A federal judge on Monday ordered that two immigrants from Venezuela detained at the GEO detention facility in Aurora must be kept in the United States until they can have a court hearing next week.
U.S. District Judge Charlotte Sweeney granted a temporary restraining order against immigration officials on behalf of two men identified only by their initials as D.B.U., 32, and R.M.M., 25. Both are Venezuelan men who the American Civil Liberties Union argued are at “immediate risk” for removal to El Salvador under the Alien Enemies Act.
The Trump administration has declared an emergency and is bypassing normal immigration procedures to remove some Venezuelan immigrants.
Both men came to the U.S. to flee the Venezuelan gang Tren de Aragua, or TdA, and were not members of it, lawyers for the ACLU said. The federal government characterized them both as members of the gang because of a party they attended and their tattoos, according to court filings.

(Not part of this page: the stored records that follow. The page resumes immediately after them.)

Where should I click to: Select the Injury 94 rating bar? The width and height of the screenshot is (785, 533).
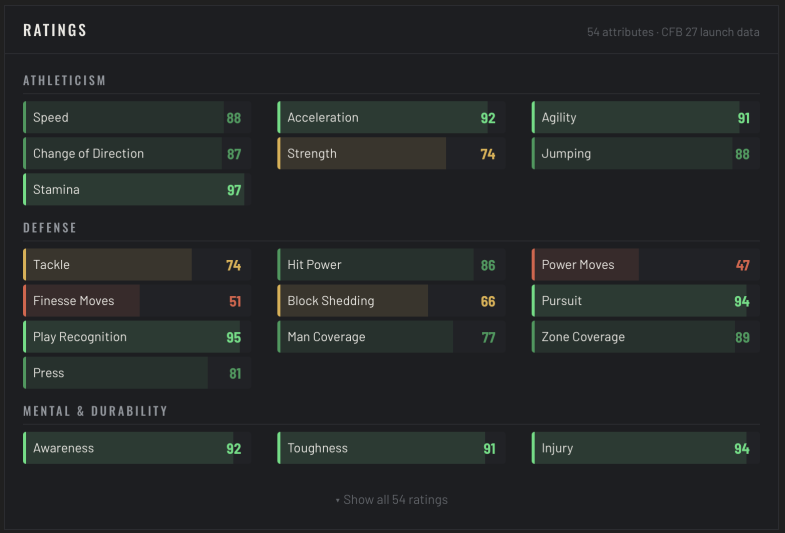pyautogui.click(x=645, y=448)
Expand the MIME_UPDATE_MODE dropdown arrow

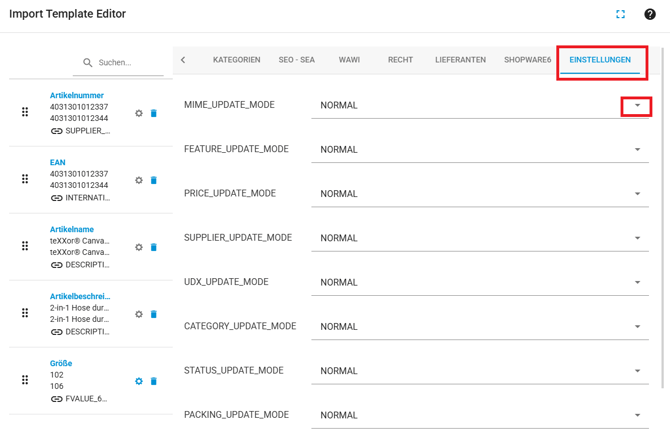point(637,105)
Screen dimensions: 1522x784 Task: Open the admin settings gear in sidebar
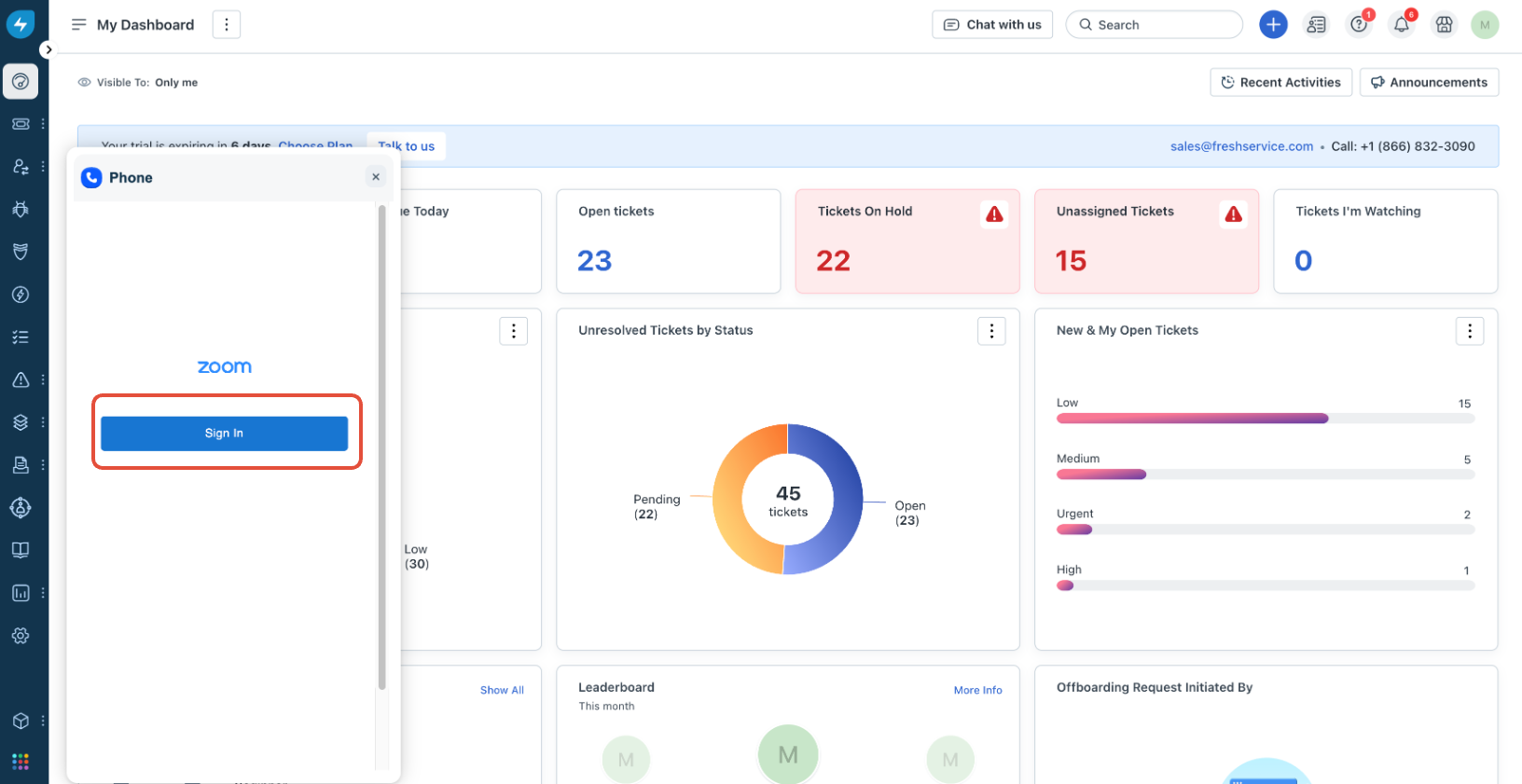[x=21, y=636]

The ACLU lawyers argued D.B.U. has a single tattoo, his niece’s name, which is unrelated to anything gang-related. He fled Venezuela because he was persecuted and imprisoned for political activity, his lawyers said. R.M.M. has a similar story and fled Venezuela after two family members were killed by members of TdA. His tattoos include his mother’s name, his birth year, a pattern, a religious symbol and a character from the board game Monopoly, according to court filings.
“But they have nothing to do with Tren de Aragua,” his lawyers said in their original request for a restraining order.

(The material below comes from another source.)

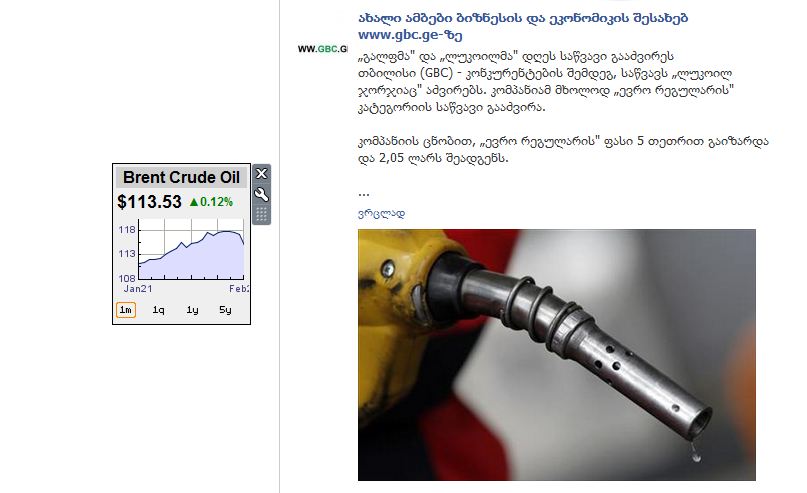Expand the ellipsis under the article text
Viewport: 807px width, 493px height.
coord(363,193)
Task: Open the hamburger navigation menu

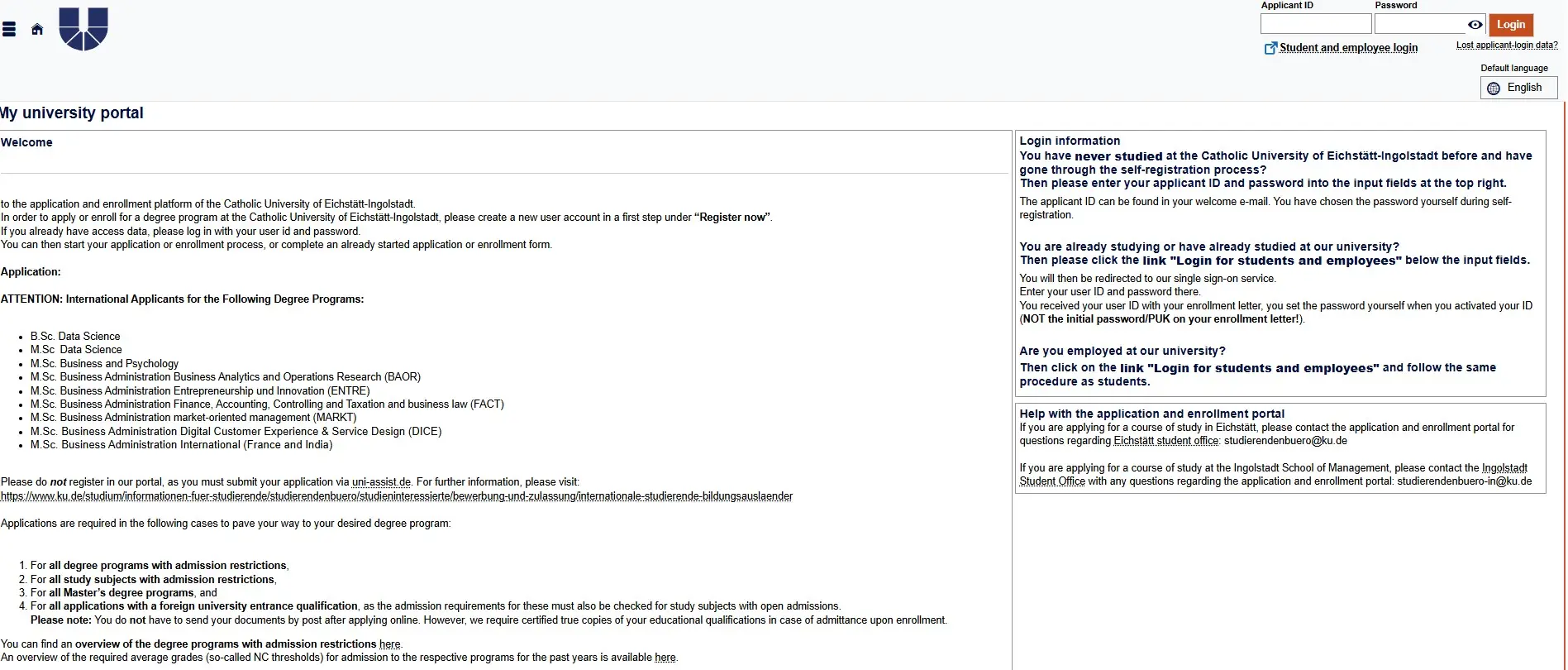Action: pyautogui.click(x=10, y=30)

Last week, a Texas judge blocked the deportation of several suspected Venezuelan gang members to an El Salvadoran prison, but the U.S. Supreme Court lifted that order. The high court did, however, say unanimously that the detainees deserved notice that they were being removed under the Alien Enemies Act and an opportunity to challenge their deportations under U.S. due process before they were moved out of the country.
The Salvadoran prisons are infamous for abuse.
“Experts on El Salvador have also explained how those removed there face grave harm and torture at the Salvadoran Terrorism Confinement Center (“CECOT”), including electric shocks, beating, waterboarding, and use of implements of torture on detainees’ fingers,” according to the Colorado court filing. “These abusive conditions are life threatening, as demonstrated by the hundreds of people who have died in Salvadoran prisons. Worse, those removed and detained at CECOT face indefinite detention.”
Sweeney scheduled a hearing on the case for next week. The Colorado filing is part of a larger class action effort the ACLU is taking on behalf of Venezuelan detainees across the country.
“The government has secretly rushed the men out of the country and has provided petitioners with no information about the class,” the Colorado filing said. “But evidence since the flights on March 15 increasingly shows that many class members removed to El Salvador are not “members” of TdA; many have no ties to TdA at all.”
ACLU of Colorado lawyers continued, “the false accusations are particularly devastating given petitioners’ strong claims for relief under our immigration laws.”
A spokesperson for the U.S. Department of Homeland Security didn’t immediately respond to a request for comment, nor did a spokesperson at the Colorado U.S. Attorney’s Office.